Et sur la pub, les performances varient d’un média à un autre : le grand quotidien espagnol constate : 26 millions de visiteurs uniques sur leur site (gratuit), mais pas assez de chiffre d’affaires. Seulement 8 millions d’euros par an (le Huffington Post gagne 2 fois plus avec 2 fois moins de VU, et le site santé WebMd gagne 412 millions de dollars pour 60 millions de VU). La différence : la capacité à mettre en scène l’information pour mieux qualifier son audience.
Au-delà des fameux “eye-balls”, c’est donc dans la qualification des utilisateurs que se cache la clef de la réussite publicitaire.
Quatre clefs ici :
- Plus que la trafic, il faut travailler sur la qualité de la communauté.

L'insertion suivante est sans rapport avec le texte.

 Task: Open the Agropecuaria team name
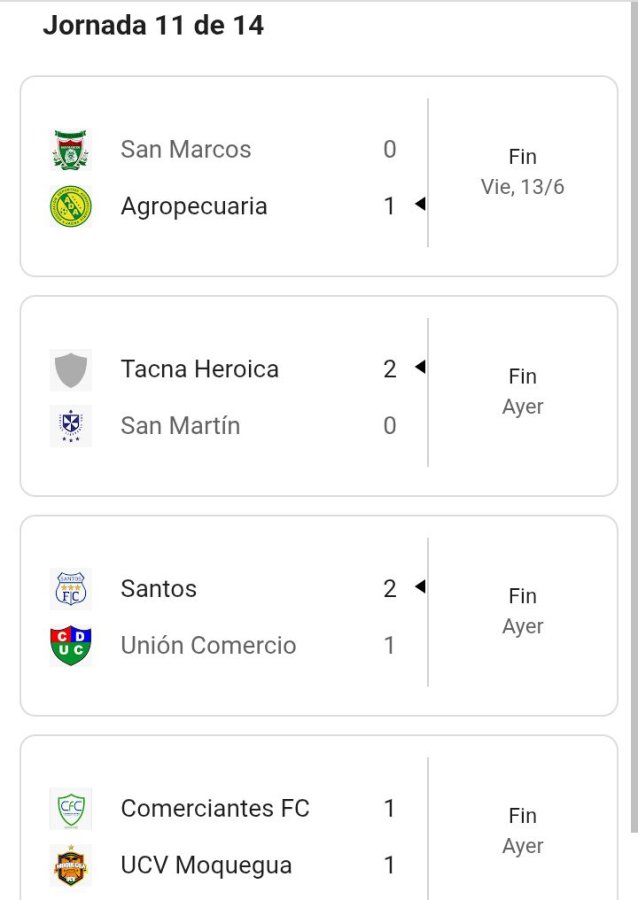click(194, 206)
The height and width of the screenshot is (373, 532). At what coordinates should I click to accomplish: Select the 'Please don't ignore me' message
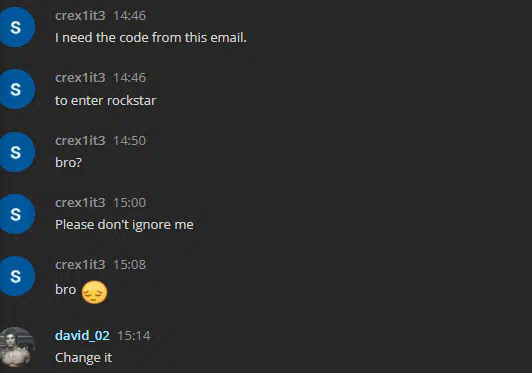click(x=124, y=225)
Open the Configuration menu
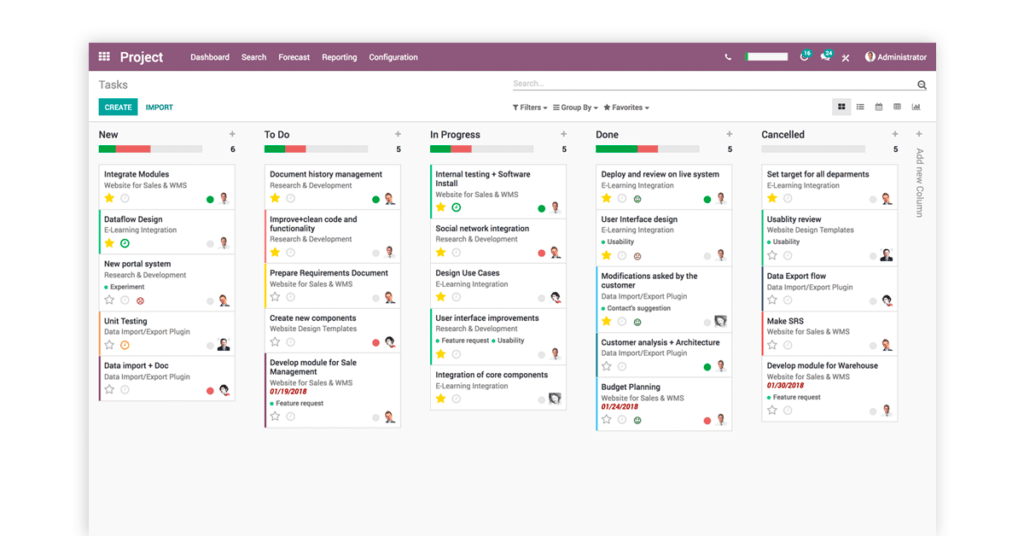Viewport: 1024px width, 536px height. pyautogui.click(x=393, y=57)
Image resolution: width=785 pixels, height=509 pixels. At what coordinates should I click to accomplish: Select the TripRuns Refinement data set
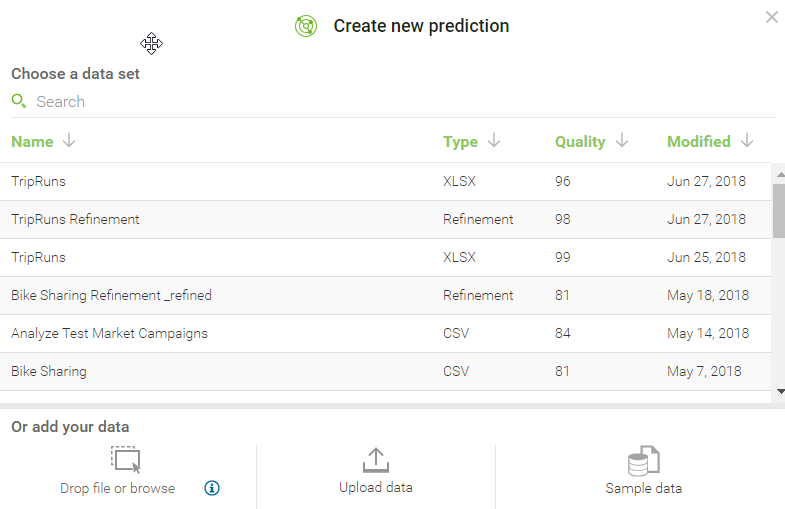(75, 219)
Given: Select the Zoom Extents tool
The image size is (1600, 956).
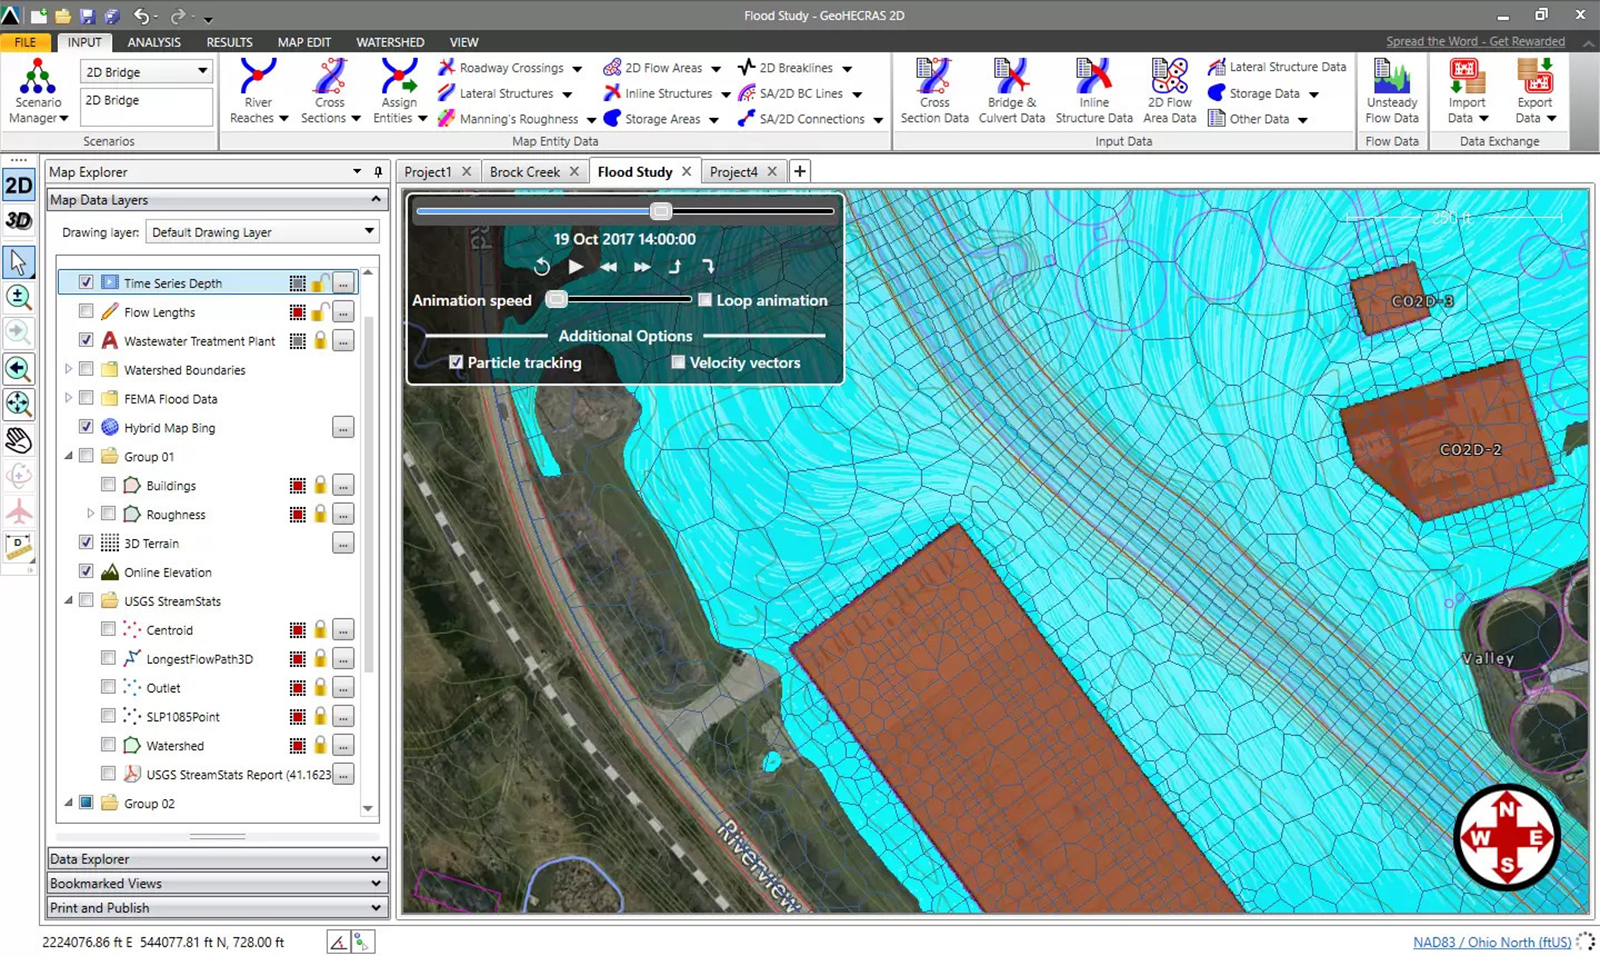Looking at the screenshot, I should 19,404.
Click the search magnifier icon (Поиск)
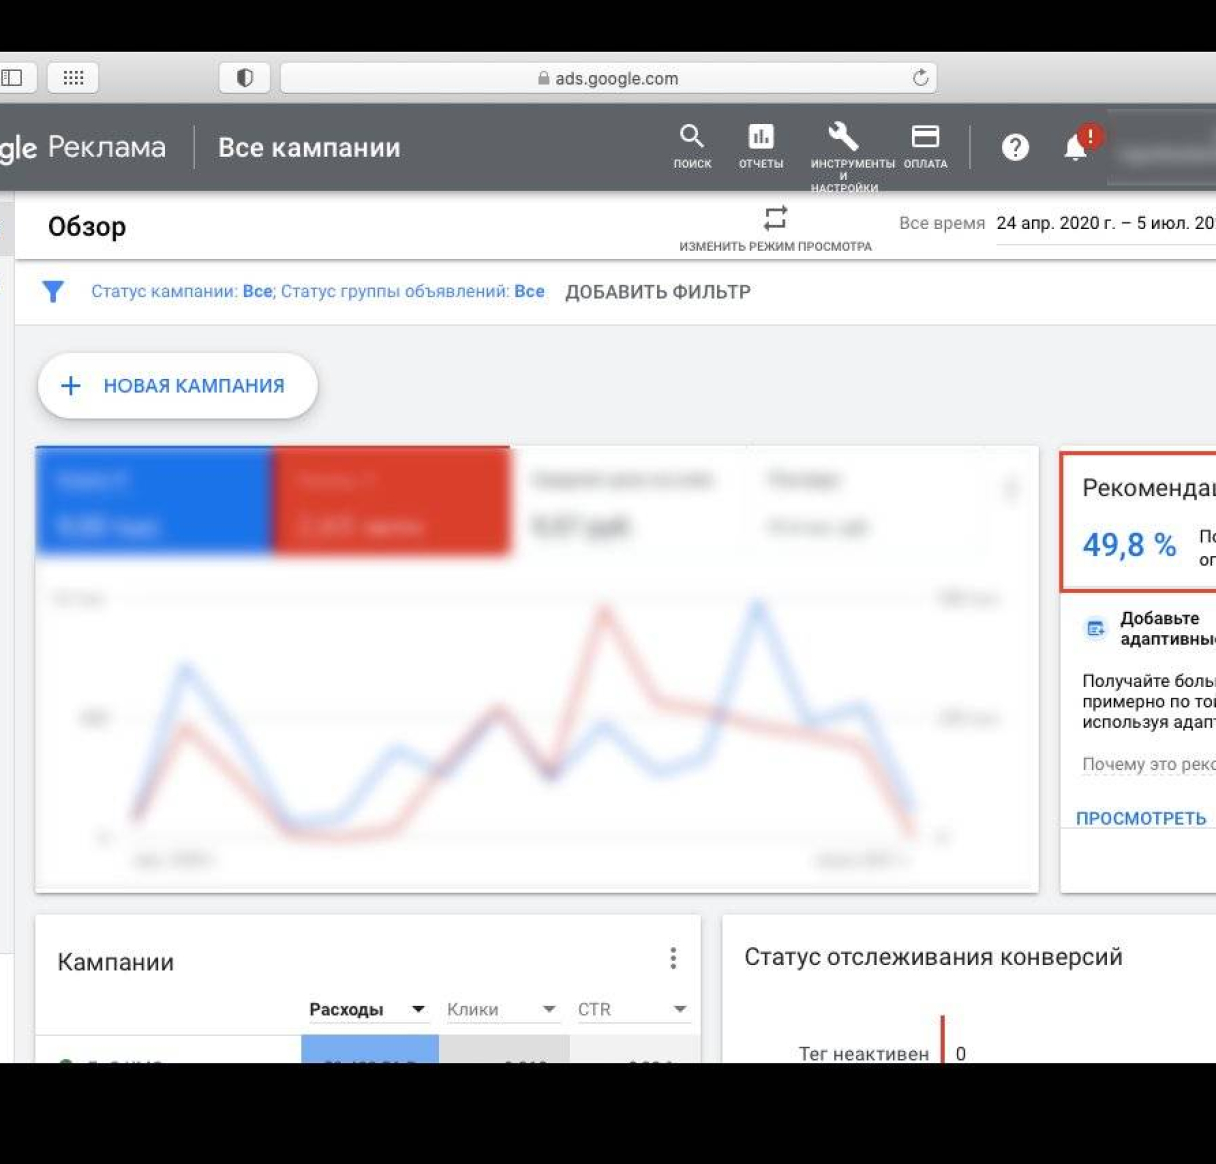1216x1164 pixels. [x=691, y=137]
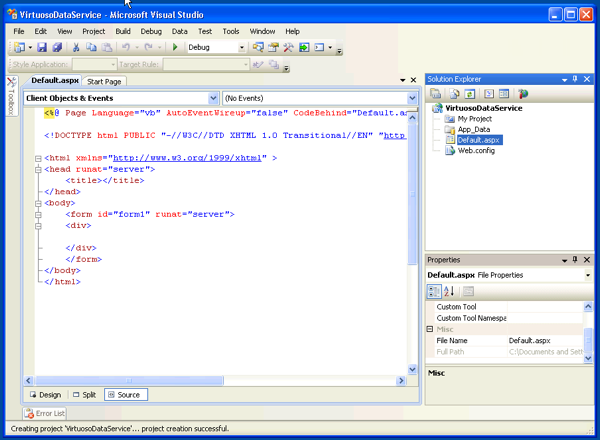Image resolution: width=600 pixels, height=440 pixels.
Task: Click the Save All toolbar icon
Action: [57, 47]
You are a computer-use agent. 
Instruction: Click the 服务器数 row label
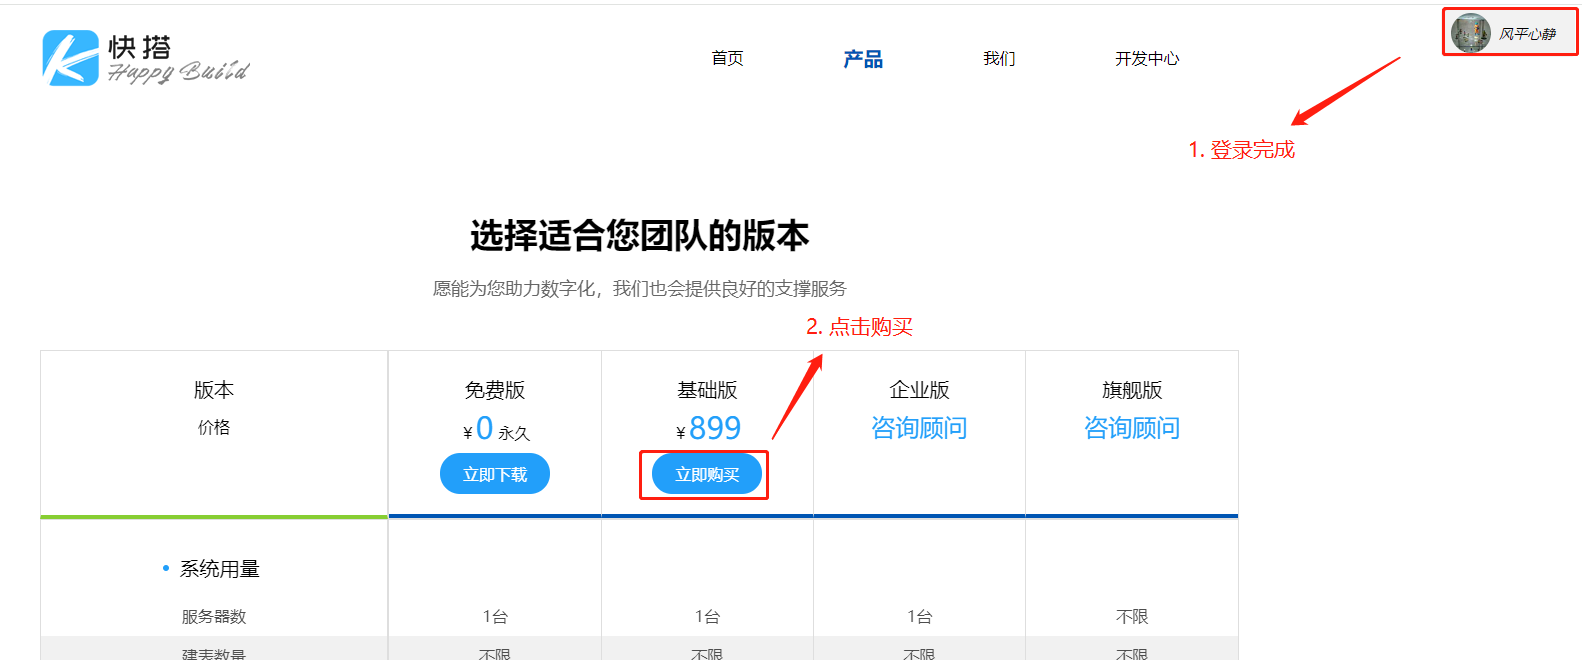point(214,617)
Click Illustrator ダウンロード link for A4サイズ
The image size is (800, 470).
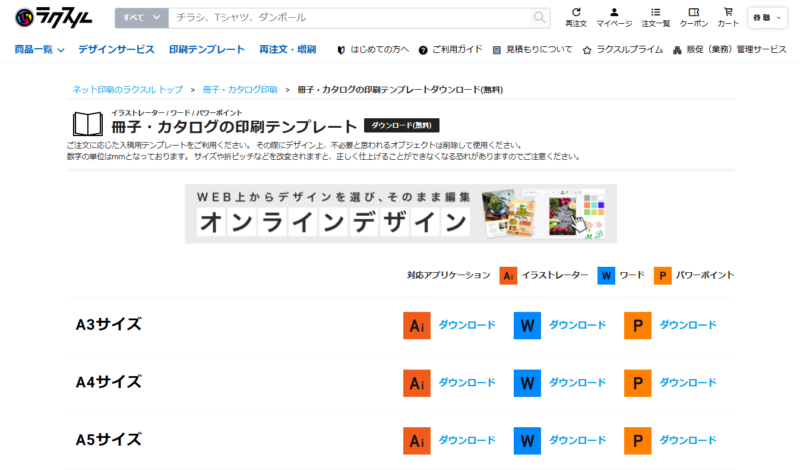click(467, 383)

Il vaut mieux 1 million de visiteurs de qualité qui reviennent que 5 millions qui ne font que passer par Google.
- Pour cela, la marque est indispensable. Une marque est une bannière capable de rassembler une communauté et de la mettre en confiance. Ce qui améliore très nettement les taux de conversion.
- La qualité de la communauté, c’est la qualité du service proposé, mais aussi des commentaires, et de l’animation sur le site.
- La qualité c’est aussi une meilleure qualification des utilisateurs pour mieux cibler pubs et services, c’est-à-dire 1) une meilleure mise en scène de l’info pour rassembler les utilisateurs autour de sujets de conversation ou d’univers qui les rassemblent. 2) une plus grande personnalisation des contenus 3) des outils de tracking (sinon pas de qualification…)
2) Les “deals”
Le business model de l’audience qualifiée ne repose pas que sur la publicité. Mais aussi sur les transactions. Une communauté en confiance et bien ciblée cliquera plus sur les offres commerciales.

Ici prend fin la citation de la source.